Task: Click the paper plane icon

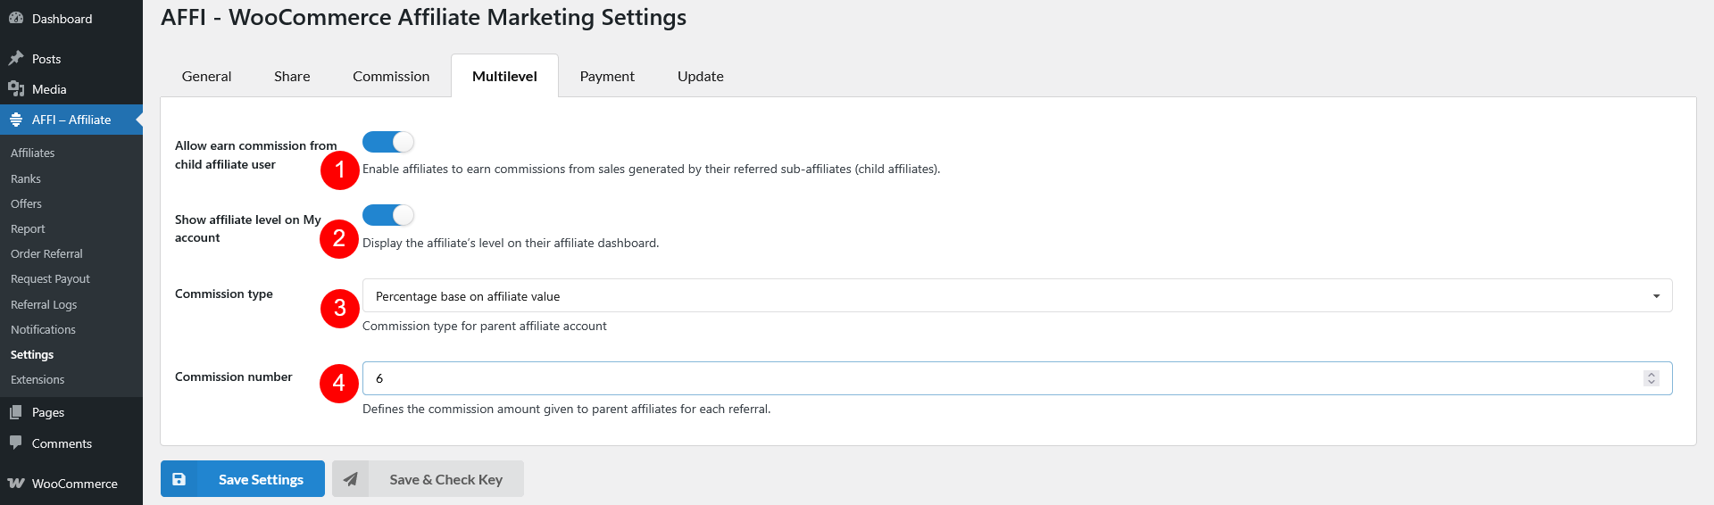Action: tap(351, 479)
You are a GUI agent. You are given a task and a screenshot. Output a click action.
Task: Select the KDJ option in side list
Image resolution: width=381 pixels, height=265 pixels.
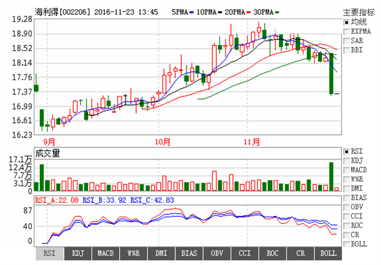point(347,161)
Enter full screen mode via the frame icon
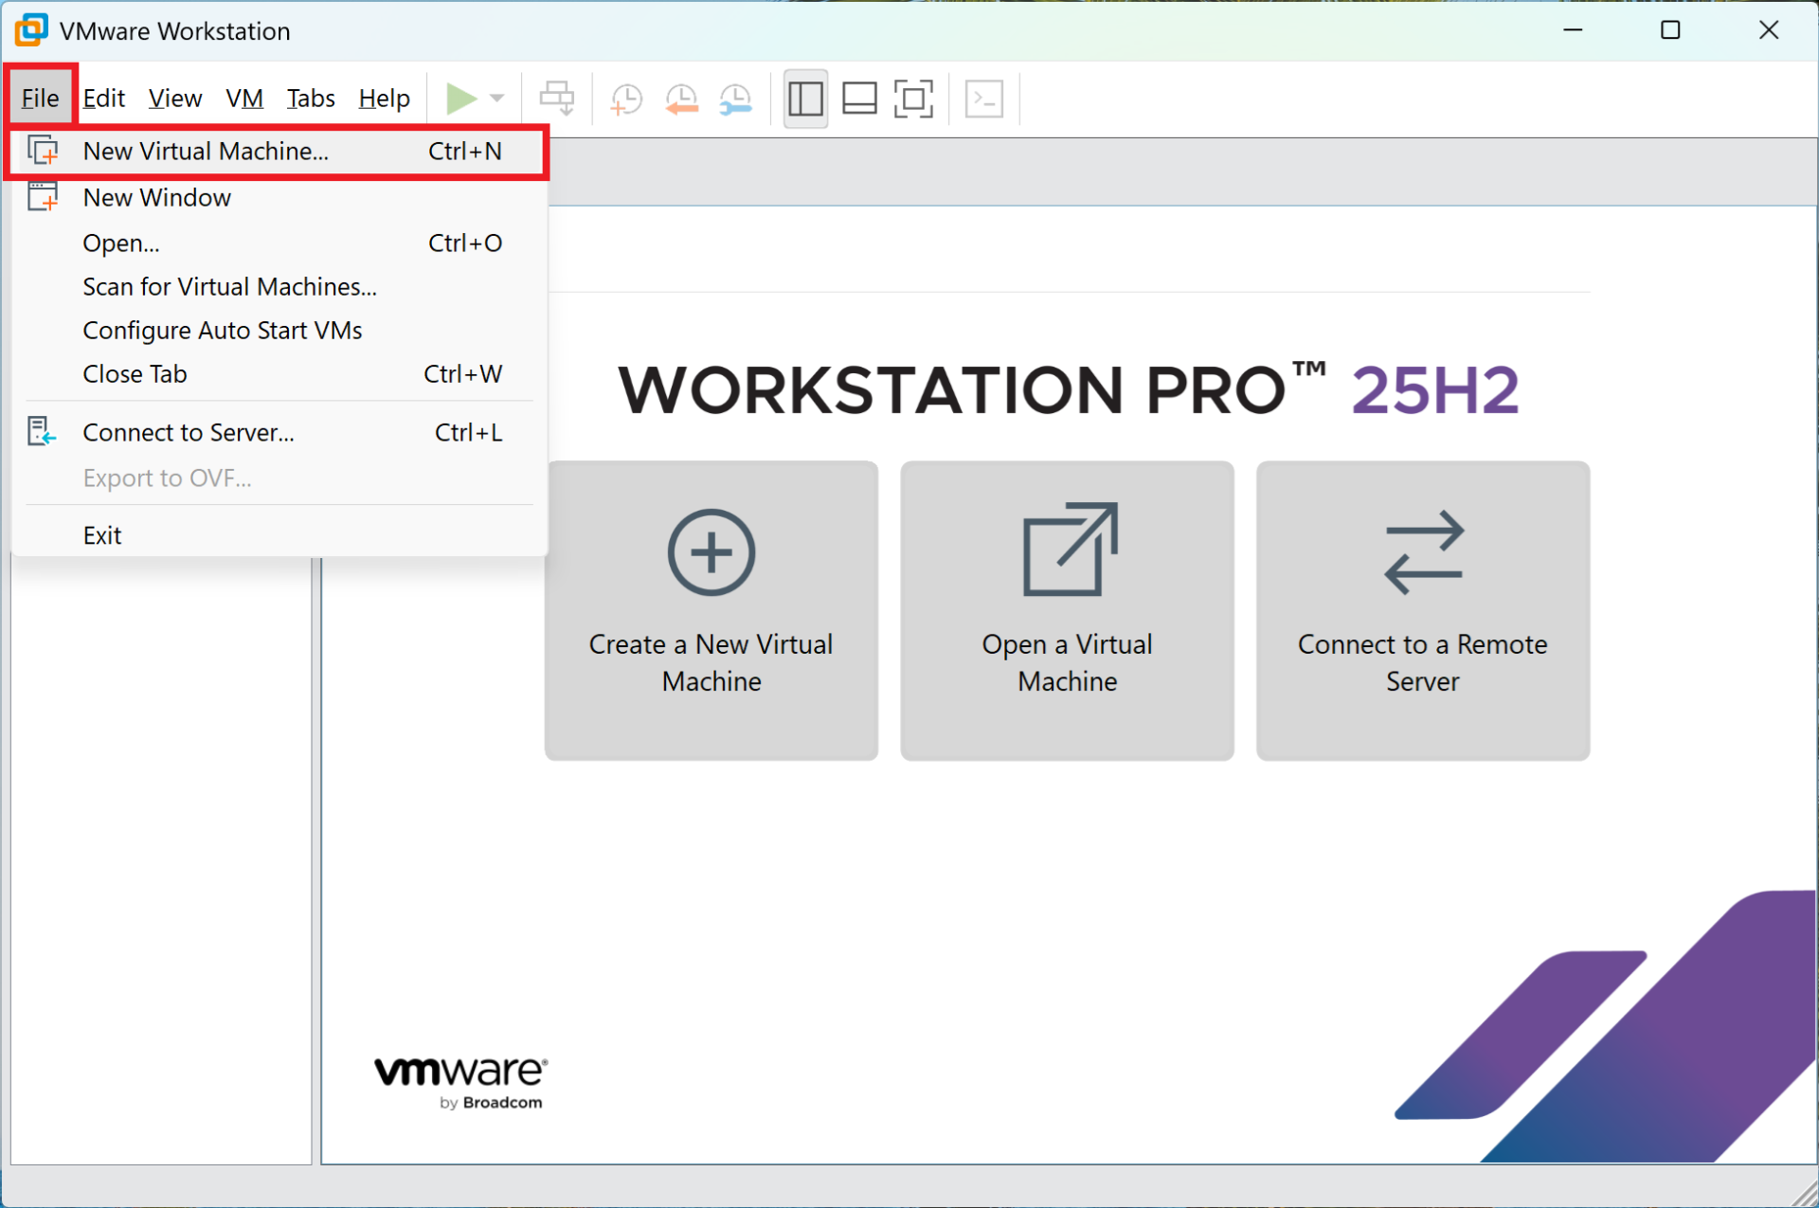This screenshot has width=1819, height=1208. tap(913, 98)
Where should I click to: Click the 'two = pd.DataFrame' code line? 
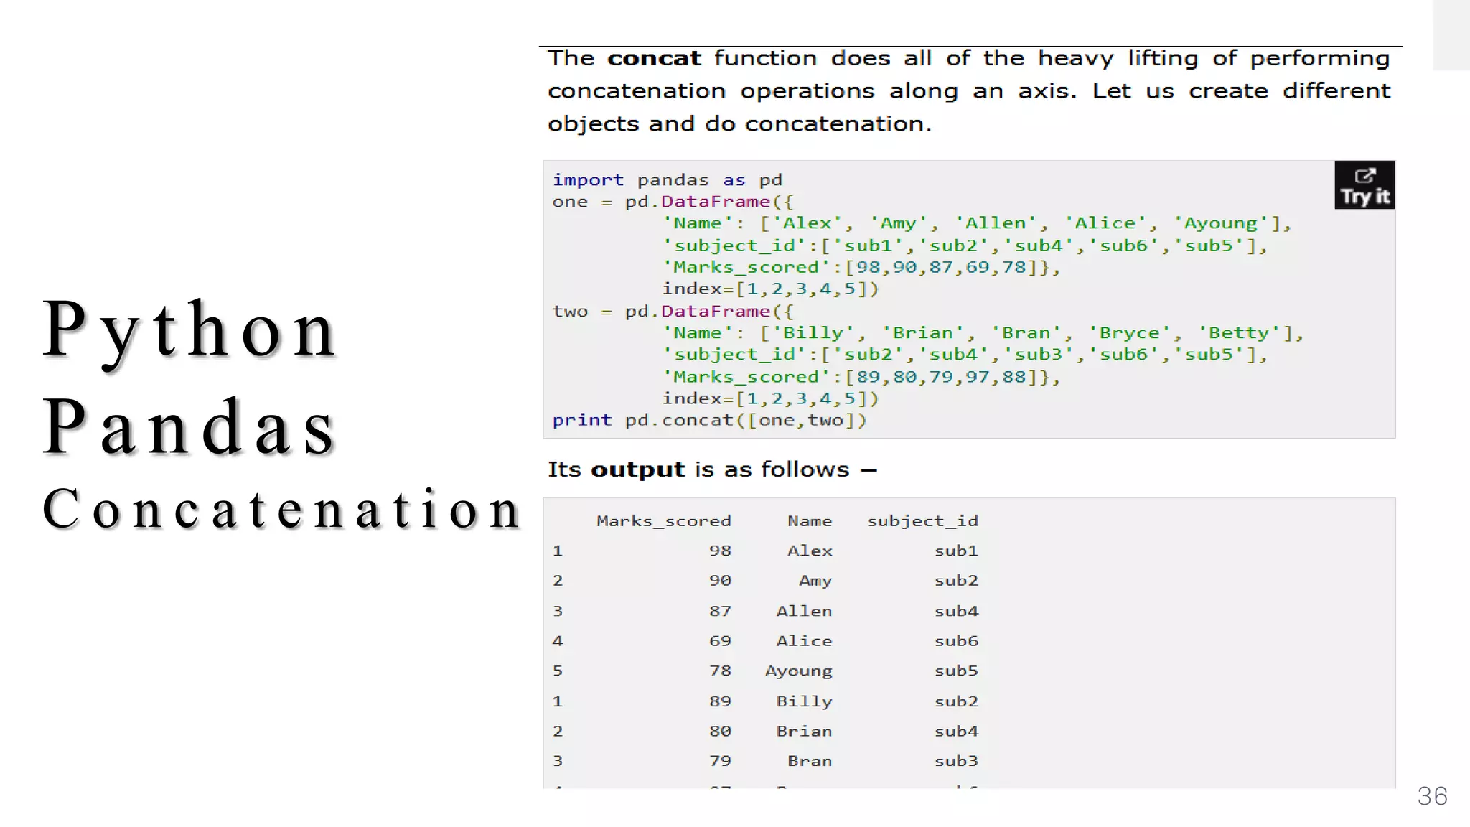point(673,312)
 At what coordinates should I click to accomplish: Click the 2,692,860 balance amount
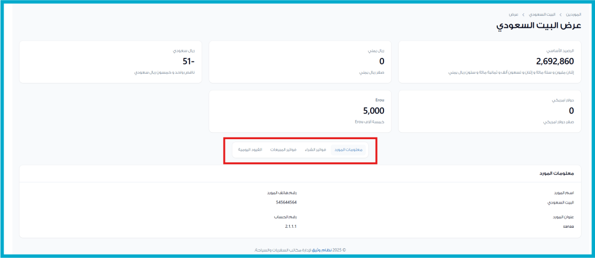tap(555, 61)
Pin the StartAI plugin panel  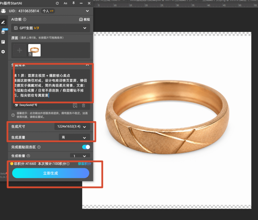click(x=74, y=3)
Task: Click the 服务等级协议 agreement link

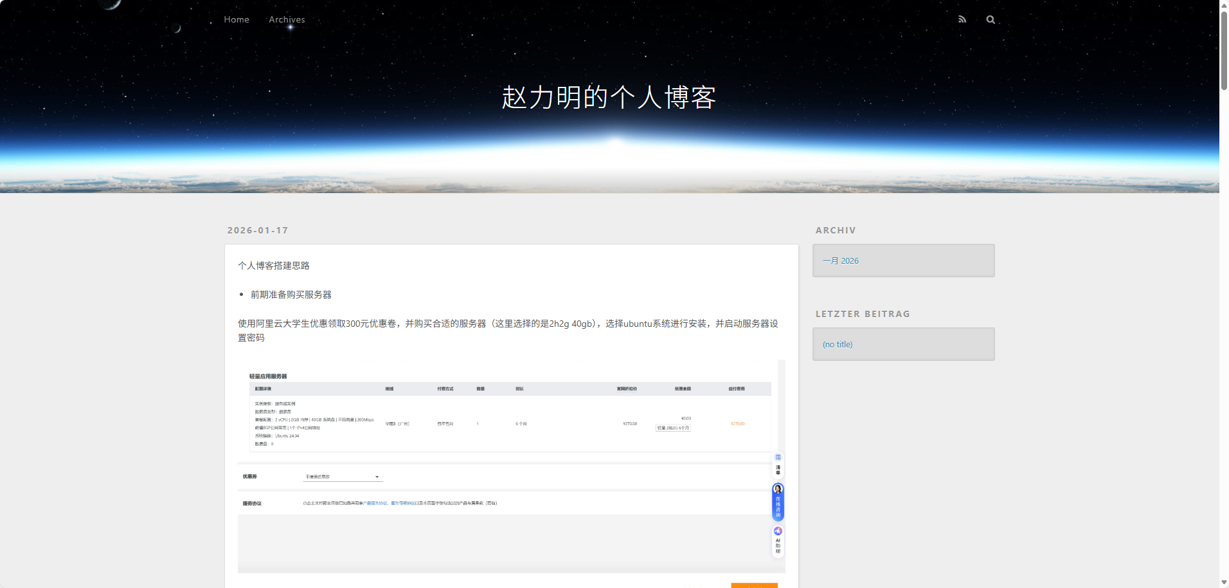Action: click(x=402, y=503)
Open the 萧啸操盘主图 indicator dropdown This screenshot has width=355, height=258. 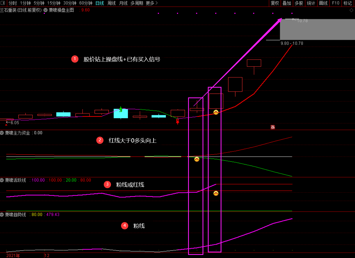(x=45, y=10)
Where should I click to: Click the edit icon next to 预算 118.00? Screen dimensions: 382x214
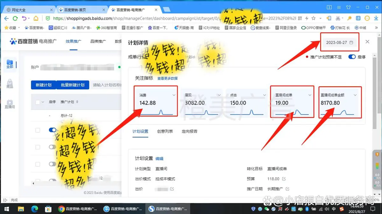tap(284, 179)
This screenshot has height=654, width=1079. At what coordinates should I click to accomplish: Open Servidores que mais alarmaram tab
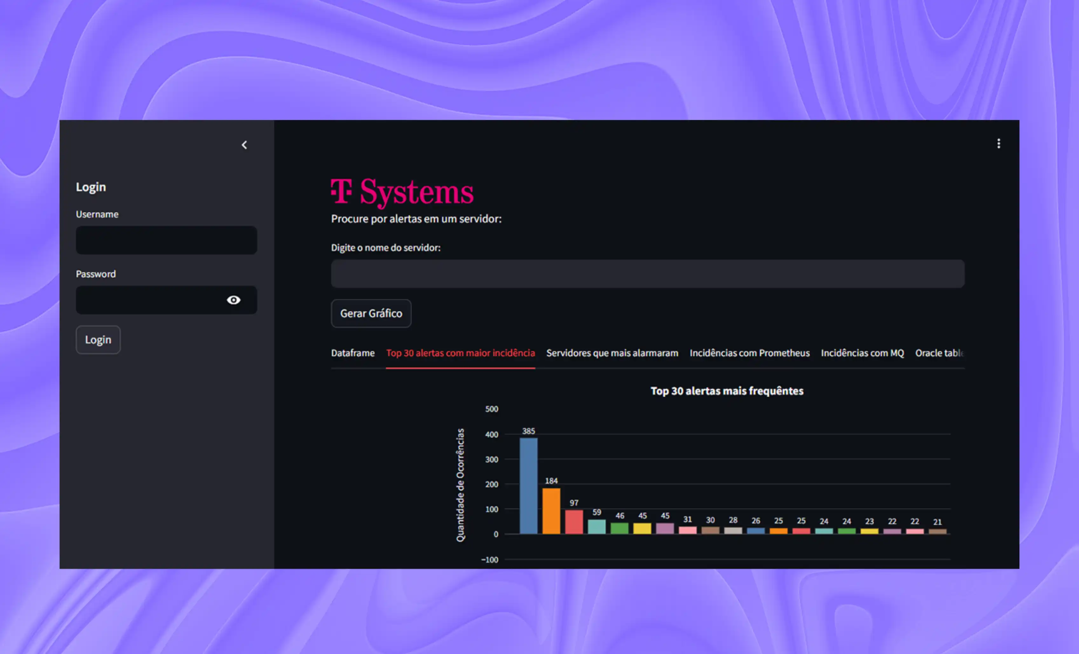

___

§ Description of the task
Put the lines from the one containing "Where should I click to: Click the edit" through the end of the records, inclusive, into a JSON list of strings, one string per line, omitting blank lines and leaving out the pictures.

§ Exercise response
[
  "Where should I click to: Click the edit icon next to 预算 118.00? Screen dimensions: 382x214",
  "tap(284, 179)",
  "This screenshot has height=654, width=1079. At what coordinates should I click to accomplish: Open Servidores que mais alarmaram tab"
]